## Problem to solve
All that should be output is the block of lines below from the line with "Open the Shanelle Yost invoice name" to the line with "Task: Toggle Wrap Text (自动换行)", both included, exactly as written.

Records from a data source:
++++++

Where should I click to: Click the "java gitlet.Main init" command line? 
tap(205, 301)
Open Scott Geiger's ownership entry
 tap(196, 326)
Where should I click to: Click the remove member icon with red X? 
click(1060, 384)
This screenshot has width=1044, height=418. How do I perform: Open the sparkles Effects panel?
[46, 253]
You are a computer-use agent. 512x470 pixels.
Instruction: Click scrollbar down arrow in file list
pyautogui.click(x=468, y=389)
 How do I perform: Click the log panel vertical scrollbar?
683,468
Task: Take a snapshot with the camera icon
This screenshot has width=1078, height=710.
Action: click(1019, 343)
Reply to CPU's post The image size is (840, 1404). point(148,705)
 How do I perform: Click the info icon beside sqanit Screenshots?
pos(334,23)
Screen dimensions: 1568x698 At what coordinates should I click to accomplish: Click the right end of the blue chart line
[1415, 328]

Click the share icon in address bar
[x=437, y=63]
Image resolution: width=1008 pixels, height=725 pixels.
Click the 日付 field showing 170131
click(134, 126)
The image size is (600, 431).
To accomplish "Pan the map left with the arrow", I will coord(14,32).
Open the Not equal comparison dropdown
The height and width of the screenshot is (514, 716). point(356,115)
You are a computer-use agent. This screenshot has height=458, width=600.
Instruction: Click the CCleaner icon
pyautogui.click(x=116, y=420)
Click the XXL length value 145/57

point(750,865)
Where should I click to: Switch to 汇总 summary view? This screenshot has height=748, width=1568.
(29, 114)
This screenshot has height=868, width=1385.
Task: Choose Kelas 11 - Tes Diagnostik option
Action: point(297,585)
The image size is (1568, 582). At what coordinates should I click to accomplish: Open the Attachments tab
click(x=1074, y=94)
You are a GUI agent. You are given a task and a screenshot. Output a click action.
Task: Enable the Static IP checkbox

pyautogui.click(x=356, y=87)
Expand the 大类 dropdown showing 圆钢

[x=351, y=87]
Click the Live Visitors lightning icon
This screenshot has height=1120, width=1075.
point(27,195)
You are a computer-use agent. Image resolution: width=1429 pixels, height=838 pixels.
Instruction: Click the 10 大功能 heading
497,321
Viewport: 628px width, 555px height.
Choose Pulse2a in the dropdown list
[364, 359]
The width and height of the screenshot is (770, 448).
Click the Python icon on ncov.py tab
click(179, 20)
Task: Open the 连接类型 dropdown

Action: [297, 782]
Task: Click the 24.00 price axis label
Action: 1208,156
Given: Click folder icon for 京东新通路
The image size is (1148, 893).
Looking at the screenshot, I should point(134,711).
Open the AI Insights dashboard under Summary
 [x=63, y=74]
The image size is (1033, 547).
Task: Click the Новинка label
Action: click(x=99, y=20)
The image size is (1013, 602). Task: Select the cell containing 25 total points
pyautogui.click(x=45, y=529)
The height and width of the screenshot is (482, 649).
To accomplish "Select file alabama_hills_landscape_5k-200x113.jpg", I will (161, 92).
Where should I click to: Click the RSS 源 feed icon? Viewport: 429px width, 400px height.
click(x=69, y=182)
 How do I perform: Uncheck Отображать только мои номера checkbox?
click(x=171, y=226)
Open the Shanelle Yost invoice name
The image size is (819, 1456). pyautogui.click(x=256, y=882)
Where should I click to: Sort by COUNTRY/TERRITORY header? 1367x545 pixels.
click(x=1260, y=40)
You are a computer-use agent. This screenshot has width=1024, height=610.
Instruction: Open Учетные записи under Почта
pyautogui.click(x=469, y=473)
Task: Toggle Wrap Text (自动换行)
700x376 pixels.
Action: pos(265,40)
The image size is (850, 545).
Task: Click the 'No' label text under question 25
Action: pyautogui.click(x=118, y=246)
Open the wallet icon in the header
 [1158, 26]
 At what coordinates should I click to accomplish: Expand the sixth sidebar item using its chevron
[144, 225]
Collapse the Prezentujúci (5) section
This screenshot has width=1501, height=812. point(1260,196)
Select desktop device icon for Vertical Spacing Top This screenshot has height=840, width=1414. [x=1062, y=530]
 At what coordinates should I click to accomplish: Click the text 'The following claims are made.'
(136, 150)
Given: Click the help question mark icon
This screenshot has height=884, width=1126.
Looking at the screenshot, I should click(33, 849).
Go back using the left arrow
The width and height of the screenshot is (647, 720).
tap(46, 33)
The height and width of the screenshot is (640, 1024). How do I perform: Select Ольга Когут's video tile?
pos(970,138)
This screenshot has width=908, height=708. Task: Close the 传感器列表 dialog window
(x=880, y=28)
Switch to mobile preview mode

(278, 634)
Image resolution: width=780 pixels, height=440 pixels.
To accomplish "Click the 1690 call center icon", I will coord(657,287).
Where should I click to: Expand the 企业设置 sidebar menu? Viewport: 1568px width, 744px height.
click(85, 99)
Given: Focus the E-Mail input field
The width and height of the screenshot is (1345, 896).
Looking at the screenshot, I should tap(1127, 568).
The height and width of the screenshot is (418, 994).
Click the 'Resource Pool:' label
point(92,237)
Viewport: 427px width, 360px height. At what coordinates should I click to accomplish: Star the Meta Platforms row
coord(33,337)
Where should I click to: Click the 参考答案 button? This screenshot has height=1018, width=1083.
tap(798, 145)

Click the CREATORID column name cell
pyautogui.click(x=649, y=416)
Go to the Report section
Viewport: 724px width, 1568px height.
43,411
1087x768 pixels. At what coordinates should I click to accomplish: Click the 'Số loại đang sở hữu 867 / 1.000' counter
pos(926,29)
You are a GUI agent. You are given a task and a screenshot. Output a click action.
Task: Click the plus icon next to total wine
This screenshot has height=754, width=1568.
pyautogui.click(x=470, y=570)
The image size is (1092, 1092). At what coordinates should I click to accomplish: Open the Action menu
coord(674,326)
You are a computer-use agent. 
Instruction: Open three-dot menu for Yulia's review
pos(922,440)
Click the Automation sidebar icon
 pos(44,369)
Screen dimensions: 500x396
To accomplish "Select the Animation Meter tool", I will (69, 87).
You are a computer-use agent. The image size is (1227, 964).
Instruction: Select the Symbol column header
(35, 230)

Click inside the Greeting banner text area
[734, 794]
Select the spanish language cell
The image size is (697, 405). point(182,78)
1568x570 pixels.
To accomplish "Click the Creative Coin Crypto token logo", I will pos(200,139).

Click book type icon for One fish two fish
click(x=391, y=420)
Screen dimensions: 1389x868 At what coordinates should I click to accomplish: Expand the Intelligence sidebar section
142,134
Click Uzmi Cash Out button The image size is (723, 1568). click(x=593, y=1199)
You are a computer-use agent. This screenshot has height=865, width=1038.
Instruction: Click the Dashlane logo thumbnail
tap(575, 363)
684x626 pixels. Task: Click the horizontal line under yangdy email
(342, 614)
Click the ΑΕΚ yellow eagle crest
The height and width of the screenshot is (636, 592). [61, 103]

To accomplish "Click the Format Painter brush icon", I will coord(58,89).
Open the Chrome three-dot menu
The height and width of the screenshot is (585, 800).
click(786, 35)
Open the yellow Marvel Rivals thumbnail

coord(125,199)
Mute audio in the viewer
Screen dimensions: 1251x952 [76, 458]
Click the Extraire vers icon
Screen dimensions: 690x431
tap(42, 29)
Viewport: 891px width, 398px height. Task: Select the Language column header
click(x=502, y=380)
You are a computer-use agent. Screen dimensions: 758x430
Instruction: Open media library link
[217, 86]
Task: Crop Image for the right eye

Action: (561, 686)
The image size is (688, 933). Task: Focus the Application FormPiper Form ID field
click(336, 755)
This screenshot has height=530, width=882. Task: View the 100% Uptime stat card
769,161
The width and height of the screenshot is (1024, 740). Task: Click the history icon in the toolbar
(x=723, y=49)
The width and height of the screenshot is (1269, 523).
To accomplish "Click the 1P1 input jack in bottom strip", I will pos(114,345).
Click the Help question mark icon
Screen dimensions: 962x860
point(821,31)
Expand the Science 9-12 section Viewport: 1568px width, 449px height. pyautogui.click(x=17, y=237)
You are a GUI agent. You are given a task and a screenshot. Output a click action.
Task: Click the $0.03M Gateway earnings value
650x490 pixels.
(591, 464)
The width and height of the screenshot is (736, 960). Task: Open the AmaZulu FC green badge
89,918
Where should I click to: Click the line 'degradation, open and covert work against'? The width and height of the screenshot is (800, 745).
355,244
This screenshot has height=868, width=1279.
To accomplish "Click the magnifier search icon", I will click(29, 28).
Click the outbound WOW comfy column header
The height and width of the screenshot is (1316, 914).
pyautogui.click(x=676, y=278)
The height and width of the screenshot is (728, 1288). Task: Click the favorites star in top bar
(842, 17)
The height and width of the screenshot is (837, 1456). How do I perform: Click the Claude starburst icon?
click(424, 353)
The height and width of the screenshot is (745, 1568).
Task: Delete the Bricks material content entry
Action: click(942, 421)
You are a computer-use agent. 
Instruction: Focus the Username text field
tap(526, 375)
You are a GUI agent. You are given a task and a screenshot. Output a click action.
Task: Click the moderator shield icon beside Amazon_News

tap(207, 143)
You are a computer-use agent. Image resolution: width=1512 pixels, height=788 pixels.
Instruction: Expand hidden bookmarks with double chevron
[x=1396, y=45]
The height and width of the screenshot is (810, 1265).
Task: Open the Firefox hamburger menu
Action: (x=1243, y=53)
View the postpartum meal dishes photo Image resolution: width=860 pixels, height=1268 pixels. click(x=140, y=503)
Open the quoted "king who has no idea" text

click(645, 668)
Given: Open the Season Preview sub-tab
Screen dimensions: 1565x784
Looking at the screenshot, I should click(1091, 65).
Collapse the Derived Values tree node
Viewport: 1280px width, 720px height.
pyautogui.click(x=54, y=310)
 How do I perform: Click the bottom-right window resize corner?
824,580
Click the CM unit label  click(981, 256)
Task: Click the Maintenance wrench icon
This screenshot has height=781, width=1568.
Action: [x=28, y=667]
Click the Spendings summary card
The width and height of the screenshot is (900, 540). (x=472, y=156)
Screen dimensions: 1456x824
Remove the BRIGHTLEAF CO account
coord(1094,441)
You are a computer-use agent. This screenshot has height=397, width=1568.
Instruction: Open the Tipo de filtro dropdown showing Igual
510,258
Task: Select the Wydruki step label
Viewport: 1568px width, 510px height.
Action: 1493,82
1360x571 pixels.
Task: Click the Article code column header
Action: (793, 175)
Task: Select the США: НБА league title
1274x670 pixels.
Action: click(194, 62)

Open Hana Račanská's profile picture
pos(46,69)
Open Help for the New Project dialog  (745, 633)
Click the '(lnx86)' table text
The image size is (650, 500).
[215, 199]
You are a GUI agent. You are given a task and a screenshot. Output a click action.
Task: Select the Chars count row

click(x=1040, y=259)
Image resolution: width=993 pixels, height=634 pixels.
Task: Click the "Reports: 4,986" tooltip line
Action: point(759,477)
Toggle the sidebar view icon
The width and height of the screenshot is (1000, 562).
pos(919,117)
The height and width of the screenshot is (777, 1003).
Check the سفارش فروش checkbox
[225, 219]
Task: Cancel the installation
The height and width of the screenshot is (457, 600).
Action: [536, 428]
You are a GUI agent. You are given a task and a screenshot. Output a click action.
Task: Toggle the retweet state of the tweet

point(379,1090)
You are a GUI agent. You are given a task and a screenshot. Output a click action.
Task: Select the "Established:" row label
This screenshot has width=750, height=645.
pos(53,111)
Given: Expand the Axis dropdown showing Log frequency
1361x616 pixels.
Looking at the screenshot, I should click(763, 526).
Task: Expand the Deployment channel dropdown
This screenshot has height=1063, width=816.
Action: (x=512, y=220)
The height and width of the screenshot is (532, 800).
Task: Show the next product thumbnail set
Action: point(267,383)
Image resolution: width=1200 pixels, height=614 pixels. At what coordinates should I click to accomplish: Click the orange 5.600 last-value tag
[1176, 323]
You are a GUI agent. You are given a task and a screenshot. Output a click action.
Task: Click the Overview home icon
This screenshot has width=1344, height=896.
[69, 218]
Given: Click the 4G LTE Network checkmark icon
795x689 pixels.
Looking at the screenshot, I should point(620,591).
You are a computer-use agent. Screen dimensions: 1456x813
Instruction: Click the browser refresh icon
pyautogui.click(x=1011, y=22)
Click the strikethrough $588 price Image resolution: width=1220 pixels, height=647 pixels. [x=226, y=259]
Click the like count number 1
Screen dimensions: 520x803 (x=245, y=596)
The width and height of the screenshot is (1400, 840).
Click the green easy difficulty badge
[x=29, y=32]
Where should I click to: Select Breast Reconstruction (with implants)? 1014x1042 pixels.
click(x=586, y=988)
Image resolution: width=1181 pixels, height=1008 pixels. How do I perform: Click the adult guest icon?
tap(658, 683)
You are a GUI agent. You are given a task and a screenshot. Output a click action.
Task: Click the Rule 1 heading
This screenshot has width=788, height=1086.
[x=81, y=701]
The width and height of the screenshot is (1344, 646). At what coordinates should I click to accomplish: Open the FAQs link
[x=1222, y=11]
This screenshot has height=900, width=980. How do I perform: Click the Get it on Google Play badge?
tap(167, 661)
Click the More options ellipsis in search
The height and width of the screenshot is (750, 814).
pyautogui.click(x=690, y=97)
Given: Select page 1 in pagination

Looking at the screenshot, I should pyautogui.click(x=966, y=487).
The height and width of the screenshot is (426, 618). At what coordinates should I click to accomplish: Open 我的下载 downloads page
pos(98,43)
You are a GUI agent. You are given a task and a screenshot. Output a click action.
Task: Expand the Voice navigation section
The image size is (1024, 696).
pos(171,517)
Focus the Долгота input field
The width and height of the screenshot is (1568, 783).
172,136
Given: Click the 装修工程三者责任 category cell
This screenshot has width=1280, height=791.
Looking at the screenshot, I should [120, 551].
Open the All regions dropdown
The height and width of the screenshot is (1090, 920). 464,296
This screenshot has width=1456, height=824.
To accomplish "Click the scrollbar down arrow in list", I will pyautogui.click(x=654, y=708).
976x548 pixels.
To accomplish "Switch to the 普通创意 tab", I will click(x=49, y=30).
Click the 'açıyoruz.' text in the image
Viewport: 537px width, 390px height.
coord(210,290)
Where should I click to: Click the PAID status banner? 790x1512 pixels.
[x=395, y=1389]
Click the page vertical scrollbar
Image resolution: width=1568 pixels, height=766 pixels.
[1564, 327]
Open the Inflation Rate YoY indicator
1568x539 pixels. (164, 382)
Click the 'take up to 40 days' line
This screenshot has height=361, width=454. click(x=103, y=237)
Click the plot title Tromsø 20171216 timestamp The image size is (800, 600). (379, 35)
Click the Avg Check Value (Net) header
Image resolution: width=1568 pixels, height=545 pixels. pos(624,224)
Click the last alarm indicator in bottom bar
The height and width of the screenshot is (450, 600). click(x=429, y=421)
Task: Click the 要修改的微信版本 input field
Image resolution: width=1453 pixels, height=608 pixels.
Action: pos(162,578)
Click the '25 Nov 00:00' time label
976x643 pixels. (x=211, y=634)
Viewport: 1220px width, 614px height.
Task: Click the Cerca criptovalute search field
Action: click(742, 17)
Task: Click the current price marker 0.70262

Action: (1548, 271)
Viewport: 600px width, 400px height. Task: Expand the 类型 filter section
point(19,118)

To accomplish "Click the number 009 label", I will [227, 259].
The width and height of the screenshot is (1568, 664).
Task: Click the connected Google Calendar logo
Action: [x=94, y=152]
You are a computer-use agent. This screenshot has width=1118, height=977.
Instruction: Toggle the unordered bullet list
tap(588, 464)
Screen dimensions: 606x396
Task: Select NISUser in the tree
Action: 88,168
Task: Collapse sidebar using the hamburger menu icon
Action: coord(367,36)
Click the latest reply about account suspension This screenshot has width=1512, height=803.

++++++

## Solution for this exercise
Open the Shanelle Yost invoice name
The image size is (819, 1456). pyautogui.click(x=256, y=882)
Where should I click to: Sort by COUNTRY/TERRITORY header? 1367x545 pixels.
click(x=1260, y=40)
You are a computer-use agent. This screenshot has width=1024, height=610.
Instruction: Open Учетные записи under Почта
pyautogui.click(x=469, y=473)
Task: Toggle Wrap Text (自动换行)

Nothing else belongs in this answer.